**What is expected:** What lines of the data below hold the string "will"? Copy each one out.

Materials provided Start Marker

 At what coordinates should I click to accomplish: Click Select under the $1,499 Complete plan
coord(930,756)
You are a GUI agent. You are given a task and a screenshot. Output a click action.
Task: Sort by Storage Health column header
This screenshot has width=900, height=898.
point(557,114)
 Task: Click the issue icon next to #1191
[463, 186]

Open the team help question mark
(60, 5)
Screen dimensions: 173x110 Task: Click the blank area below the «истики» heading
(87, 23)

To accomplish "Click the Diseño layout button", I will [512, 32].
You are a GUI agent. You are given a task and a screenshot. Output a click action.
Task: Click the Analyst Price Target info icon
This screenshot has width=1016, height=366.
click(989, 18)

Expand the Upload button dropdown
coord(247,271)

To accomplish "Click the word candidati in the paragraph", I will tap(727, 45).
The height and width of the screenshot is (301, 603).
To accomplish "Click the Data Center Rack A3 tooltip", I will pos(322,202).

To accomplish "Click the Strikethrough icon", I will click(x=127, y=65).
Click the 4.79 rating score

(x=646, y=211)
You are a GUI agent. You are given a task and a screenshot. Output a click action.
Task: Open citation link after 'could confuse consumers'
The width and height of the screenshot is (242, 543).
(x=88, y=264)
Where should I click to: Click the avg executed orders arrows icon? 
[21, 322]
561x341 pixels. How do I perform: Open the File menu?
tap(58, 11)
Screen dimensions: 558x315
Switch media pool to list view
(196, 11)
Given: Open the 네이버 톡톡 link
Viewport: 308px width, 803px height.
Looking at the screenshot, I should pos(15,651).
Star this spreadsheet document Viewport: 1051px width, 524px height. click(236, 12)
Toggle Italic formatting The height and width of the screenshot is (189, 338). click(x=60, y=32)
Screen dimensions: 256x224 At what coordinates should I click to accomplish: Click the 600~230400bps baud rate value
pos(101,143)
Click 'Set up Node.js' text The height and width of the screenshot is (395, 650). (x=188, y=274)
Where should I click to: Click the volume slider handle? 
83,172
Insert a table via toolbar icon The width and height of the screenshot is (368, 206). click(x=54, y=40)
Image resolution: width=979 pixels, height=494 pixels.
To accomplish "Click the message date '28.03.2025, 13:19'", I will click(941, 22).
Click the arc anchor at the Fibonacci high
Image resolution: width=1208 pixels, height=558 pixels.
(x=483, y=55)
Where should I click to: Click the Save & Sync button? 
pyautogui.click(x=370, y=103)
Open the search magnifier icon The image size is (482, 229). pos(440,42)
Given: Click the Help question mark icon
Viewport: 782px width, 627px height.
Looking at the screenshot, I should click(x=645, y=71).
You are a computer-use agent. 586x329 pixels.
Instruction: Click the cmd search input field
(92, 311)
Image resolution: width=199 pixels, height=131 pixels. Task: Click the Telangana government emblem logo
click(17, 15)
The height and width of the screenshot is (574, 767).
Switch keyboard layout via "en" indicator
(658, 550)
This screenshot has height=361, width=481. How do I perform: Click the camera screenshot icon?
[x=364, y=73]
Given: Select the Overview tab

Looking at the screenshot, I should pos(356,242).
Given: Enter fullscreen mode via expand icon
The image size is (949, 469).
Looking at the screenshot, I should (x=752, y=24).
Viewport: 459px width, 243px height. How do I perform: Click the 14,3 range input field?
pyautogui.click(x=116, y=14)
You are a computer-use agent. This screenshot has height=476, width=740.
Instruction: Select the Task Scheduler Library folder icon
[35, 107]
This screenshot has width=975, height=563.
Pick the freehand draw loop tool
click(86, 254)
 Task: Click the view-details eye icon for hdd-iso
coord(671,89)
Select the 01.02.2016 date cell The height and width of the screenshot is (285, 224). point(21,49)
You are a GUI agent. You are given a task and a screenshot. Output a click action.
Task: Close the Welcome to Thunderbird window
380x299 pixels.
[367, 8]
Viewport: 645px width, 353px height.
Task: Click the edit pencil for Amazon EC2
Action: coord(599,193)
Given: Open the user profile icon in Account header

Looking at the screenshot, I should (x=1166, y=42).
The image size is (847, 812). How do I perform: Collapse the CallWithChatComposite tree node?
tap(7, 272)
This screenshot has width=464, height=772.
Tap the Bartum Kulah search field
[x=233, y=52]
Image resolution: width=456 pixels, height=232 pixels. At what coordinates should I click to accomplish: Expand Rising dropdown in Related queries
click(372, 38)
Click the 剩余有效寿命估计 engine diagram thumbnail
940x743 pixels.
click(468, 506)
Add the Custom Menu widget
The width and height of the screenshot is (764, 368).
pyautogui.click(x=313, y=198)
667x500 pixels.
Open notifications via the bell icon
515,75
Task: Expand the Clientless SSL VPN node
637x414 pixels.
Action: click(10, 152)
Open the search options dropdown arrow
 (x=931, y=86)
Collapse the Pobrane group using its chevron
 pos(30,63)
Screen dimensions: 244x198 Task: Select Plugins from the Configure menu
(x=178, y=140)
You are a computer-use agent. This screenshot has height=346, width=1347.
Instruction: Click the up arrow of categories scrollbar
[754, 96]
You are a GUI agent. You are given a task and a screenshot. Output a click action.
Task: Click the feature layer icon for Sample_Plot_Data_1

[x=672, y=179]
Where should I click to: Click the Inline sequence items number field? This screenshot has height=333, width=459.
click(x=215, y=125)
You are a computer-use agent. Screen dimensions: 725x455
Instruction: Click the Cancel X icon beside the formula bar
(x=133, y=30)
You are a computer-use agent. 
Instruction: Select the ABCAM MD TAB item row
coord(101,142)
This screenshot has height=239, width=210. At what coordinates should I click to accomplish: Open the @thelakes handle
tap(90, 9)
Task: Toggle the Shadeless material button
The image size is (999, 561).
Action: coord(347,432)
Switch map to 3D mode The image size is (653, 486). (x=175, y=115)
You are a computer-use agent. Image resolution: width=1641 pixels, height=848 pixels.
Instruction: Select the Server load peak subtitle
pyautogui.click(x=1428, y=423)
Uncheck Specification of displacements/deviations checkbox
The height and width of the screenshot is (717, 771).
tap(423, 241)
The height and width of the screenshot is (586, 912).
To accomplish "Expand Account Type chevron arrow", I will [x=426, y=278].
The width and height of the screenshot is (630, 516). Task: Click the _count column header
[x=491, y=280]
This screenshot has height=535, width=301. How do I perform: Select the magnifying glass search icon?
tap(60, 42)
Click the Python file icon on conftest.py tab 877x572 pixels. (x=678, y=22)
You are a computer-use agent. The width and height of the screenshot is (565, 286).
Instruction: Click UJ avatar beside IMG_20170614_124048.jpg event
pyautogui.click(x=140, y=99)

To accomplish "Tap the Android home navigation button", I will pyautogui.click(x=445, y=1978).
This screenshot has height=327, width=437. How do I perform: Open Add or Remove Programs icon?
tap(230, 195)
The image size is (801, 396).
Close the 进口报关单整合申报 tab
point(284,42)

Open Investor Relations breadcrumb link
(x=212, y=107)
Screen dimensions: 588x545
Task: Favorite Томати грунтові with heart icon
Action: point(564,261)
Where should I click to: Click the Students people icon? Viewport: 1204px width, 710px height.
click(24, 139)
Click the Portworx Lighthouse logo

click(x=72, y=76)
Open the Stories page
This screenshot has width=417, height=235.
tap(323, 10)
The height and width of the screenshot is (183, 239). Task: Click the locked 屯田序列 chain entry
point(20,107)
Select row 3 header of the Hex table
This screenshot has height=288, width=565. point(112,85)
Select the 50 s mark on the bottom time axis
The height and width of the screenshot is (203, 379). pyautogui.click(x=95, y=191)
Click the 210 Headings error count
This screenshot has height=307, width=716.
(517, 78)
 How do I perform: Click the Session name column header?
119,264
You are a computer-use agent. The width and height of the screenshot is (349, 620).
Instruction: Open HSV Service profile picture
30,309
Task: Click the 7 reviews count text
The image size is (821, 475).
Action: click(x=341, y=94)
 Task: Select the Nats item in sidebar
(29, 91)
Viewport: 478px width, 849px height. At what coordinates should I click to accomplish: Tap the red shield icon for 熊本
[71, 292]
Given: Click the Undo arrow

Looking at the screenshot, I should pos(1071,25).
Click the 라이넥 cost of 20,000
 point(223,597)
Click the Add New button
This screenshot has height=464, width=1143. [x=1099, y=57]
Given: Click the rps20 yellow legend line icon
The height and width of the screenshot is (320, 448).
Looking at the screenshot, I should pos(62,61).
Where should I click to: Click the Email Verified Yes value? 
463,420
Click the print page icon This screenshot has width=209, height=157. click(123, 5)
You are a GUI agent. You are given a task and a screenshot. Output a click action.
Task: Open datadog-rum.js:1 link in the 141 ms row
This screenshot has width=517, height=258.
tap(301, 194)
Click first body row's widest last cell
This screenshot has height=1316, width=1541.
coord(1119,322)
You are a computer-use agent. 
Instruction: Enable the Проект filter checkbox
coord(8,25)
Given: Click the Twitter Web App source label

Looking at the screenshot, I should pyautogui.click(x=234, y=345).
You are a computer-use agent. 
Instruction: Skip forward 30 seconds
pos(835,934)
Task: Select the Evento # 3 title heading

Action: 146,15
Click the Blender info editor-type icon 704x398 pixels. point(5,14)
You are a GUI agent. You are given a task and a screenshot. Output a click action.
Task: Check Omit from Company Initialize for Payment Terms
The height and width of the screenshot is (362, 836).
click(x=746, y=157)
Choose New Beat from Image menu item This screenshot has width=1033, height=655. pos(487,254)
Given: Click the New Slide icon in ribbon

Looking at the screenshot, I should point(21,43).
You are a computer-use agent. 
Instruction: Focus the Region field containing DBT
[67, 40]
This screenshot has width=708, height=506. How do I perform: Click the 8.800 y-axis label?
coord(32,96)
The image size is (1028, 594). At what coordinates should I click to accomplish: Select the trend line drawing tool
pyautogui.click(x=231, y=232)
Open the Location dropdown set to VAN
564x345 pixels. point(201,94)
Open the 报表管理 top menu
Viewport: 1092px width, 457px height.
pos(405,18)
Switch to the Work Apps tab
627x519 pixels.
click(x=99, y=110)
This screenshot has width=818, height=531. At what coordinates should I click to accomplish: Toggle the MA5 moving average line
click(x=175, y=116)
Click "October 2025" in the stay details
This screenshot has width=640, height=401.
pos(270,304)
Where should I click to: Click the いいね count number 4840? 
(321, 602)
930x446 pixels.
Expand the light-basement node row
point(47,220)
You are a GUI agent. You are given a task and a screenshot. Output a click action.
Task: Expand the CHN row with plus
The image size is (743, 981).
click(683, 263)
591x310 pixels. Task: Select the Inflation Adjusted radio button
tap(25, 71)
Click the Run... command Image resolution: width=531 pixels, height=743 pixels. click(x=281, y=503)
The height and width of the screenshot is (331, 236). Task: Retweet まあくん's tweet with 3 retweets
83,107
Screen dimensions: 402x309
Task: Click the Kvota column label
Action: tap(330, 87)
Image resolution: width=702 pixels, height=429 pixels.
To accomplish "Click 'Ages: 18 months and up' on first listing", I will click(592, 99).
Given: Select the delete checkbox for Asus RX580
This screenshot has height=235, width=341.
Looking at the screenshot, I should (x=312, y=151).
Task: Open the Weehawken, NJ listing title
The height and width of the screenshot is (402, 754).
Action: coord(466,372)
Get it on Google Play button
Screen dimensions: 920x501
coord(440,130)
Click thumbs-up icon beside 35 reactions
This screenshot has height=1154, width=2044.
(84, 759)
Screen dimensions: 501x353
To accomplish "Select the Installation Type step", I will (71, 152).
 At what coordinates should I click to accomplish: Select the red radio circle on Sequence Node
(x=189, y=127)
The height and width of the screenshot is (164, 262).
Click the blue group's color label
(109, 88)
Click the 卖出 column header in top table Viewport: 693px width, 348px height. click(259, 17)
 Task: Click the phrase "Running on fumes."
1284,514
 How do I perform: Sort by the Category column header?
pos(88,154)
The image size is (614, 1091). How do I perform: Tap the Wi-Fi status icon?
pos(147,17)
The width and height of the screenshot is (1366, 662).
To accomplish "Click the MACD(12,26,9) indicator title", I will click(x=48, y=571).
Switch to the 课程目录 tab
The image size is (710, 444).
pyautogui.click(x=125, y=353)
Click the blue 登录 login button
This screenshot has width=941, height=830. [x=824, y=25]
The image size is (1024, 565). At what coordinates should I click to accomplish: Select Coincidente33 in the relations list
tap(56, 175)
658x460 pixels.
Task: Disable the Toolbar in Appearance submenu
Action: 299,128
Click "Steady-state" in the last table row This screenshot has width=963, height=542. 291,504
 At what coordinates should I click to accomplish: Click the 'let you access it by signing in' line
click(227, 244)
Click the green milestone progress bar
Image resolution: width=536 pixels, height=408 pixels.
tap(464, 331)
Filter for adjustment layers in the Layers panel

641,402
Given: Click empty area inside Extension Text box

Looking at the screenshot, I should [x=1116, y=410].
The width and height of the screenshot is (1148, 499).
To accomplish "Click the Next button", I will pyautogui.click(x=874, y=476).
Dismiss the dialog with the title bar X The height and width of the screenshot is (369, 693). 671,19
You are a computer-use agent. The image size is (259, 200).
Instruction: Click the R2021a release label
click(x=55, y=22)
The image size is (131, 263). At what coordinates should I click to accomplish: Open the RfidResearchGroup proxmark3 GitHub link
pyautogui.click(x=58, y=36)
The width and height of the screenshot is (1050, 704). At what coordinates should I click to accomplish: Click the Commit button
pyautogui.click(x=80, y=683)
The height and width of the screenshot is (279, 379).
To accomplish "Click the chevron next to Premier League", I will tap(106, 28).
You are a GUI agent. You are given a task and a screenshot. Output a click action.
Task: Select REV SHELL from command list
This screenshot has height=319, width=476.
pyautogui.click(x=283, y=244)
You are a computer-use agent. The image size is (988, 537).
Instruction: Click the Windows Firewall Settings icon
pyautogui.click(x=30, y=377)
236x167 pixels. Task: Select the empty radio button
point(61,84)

Materials provided End Marker

**Task solution:**
To accomplish "Click the Diseño layout button", I will [512, 32].
To accomplish "Click the word candidati in the paragraph", I will tap(727, 45).
To accomplish "Click the Data Center Rack A3 tooltip", I will pos(322,202).
To accomplish "Click the Strikethrough icon", I will click(x=127, y=65).
To accomplish "Click the message date '28.03.2025, 13:19'", I will click(941, 22).
To accomplish "Expand Account Type chevron arrow", I will [x=426, y=278].
To accomplish "Tap the Android home navigation button", I will pyautogui.click(x=445, y=1978).
To accomplish "Click 'Ages: 18 months and up' on first listing", I will click(592, 99).
To accomplish "Select the Installation Type step", I will (71, 152).
To accomplish "Click the MACD(12,26,9) indicator title", I will click(x=48, y=571).
To accomplish "Click the Next button", I will pyautogui.click(x=874, y=476).
To accomplish "Click the chevron next to Premier League", I will tap(106, 28).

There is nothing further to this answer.